One of the first things you do as soon as you start earning income is to make a list of all of your expenses and set a budget for each. While there are many apps, websites, and books out there to help you do this, the process is really quite simple. All you need to do is calculate your income and your expenses and then compare the two. The best way to do this is to add up all your essential payments such as rent, car payments, student loans, and groceries. Then you’ll have an idea of how much is leftover for other expenses, saving, and emergencies based on what you earn.

2. Have a plan to pay off student loans

No one should have to feel crippled with debt, especially college graduates who are just starting out. You may have a healthy savings account and not realize that you have debt, but student loans are a form of debt and they can wreak havoc on your life if you aren’t prepared to pay them off responsibly. The average student loan debt for the class of 2016 was $37,172 and according to a Wells Fargo retirement report, 42% of millennials report feeling “overwhelmed” by student loan debt. Cut extraneous costs where you can so that you can pay off your debts in the most accelerated and affordable manner possible.

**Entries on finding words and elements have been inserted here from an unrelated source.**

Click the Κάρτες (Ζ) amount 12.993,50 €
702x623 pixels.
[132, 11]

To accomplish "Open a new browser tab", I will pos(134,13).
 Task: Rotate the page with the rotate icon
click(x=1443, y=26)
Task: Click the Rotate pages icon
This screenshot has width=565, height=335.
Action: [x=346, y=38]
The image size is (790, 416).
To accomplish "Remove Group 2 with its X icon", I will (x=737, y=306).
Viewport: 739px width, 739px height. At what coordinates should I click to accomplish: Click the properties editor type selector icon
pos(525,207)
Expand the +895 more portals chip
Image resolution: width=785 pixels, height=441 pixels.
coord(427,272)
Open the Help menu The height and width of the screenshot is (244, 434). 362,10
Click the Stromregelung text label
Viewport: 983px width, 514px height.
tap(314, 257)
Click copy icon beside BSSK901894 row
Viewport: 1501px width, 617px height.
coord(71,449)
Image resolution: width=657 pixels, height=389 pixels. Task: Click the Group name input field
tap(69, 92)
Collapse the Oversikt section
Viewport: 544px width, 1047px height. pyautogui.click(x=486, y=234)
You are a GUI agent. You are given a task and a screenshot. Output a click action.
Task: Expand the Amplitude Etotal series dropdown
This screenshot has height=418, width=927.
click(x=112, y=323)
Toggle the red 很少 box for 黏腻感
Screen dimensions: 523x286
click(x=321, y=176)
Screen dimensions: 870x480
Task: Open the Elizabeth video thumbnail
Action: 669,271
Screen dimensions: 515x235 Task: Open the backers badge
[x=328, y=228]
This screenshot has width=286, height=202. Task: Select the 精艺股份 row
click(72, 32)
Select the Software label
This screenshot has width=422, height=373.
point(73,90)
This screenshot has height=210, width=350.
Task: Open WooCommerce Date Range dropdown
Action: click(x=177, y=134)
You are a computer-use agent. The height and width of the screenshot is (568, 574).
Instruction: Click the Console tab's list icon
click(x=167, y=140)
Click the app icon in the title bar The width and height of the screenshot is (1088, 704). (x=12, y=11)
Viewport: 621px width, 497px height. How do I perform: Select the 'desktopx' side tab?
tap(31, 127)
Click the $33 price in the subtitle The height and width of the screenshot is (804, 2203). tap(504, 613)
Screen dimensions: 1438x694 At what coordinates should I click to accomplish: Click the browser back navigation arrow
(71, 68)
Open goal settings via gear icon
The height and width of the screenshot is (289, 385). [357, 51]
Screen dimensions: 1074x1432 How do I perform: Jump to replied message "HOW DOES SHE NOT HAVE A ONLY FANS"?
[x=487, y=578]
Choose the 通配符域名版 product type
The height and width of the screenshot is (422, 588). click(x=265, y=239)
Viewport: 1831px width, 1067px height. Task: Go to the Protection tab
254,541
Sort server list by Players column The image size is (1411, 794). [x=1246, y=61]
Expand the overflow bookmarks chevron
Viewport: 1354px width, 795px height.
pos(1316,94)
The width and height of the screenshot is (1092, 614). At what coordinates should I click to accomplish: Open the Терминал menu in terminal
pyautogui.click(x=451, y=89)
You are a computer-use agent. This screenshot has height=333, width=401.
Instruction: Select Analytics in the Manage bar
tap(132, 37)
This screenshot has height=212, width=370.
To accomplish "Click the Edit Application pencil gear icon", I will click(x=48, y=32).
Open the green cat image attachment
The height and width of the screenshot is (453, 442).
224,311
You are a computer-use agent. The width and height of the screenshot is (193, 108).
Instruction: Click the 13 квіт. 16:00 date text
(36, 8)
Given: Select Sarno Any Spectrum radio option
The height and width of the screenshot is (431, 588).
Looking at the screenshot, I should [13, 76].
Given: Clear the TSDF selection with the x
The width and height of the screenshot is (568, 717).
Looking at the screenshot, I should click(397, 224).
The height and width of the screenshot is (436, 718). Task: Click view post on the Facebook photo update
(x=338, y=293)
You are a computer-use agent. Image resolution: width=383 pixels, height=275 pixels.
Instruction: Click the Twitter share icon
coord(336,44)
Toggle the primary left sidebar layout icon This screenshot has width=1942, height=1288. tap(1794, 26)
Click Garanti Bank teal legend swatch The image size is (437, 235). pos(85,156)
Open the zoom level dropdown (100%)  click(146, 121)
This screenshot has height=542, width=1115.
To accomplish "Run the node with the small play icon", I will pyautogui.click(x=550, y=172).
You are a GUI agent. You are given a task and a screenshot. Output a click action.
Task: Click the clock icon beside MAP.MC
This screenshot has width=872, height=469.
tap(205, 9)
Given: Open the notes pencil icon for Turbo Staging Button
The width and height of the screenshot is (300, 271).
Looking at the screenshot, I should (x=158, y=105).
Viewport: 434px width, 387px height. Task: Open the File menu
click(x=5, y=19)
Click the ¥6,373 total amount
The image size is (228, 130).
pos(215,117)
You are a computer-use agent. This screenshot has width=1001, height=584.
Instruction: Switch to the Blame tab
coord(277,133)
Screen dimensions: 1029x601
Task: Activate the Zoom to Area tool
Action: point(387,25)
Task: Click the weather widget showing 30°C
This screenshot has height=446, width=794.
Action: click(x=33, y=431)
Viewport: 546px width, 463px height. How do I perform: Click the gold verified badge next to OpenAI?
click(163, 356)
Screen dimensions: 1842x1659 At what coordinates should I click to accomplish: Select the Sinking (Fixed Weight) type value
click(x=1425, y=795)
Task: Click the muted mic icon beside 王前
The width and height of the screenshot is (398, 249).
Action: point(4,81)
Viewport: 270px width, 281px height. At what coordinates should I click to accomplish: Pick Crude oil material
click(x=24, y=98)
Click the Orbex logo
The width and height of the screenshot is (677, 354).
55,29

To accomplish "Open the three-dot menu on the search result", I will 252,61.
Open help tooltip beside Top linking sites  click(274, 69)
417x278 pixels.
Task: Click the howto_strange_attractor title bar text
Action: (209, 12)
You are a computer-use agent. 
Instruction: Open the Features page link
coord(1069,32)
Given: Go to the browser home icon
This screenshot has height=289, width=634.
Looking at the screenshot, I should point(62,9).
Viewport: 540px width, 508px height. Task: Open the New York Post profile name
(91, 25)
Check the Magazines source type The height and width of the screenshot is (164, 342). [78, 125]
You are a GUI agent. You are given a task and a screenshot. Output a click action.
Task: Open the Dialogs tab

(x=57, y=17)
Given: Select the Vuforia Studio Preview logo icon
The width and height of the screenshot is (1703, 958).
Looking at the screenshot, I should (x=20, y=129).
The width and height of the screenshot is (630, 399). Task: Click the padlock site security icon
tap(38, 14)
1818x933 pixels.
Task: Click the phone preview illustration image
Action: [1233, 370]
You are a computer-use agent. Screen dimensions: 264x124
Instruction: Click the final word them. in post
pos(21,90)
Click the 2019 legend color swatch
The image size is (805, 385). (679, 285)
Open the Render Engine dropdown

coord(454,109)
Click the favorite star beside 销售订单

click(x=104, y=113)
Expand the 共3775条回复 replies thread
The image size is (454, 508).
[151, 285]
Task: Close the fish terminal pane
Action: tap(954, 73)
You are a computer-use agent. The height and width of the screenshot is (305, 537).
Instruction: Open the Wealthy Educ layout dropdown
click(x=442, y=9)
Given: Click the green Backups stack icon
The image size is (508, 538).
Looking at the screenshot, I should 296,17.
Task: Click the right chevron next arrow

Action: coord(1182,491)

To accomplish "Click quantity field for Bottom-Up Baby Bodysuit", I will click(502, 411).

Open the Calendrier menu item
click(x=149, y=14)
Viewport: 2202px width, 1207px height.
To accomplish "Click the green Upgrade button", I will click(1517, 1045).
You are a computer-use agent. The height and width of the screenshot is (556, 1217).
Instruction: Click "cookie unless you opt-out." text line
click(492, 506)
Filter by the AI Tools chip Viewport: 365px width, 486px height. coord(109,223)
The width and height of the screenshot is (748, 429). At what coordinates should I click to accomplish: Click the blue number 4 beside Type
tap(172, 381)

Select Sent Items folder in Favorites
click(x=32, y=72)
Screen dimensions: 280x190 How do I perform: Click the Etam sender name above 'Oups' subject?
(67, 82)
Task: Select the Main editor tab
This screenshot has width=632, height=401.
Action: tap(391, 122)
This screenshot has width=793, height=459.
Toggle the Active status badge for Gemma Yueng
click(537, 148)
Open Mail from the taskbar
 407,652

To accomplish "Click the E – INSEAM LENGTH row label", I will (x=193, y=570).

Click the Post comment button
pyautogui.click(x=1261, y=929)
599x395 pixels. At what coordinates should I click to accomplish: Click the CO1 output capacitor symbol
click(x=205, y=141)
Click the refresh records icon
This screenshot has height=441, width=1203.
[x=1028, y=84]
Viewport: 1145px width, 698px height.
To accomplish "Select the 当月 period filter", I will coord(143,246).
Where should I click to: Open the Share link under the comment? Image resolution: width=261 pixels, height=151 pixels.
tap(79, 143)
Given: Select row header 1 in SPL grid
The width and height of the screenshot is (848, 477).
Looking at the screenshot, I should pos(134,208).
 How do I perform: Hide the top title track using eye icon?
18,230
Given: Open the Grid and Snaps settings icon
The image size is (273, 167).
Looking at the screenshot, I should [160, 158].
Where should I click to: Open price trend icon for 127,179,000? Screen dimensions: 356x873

3. Set up an emergency fund

Don’t forget to have money saved away for a rainy day! Life, much like the weather, is unpredictable and you never know when you may be met with a hefty, unplanned expense. As a general rule of thumb, financial experts advise setting aside at least three to six months of living expenses in a separate savings account.

4. Start investing

One of the biggest myths about investing is that you don’t need to invest unless you’ve accumulated a lot of wealth. The greatest advantage to investing in stocks when you’re young is that it allows more time for money to accumulate. If you feel like you don’t know where to start as far as which stocks to buy, there are a plethora of books, podcasts, and websites to help you out. Check out, offering free online courses on stocks, bonds, and mutual funds.

5. Find frugal fun

Try saying that one five times fast! Being smart about your finances does not condemn you to a life of miserliness. You can absolutely, 100% still have fun while on a budget! Make room in your budget for special treats and events. It’s the prime time, before being saddled down with major life expenses like a mortgage and kids, to plan outings and trips with your friends. If you expand your horizons, you’ll find that there are plenty of inexpensive ways to experience the world: backpack through Europe, hold a movie night, take a cooking class to develop valuable skills, and don’t forget about free events and group discounts through sites like Groupon.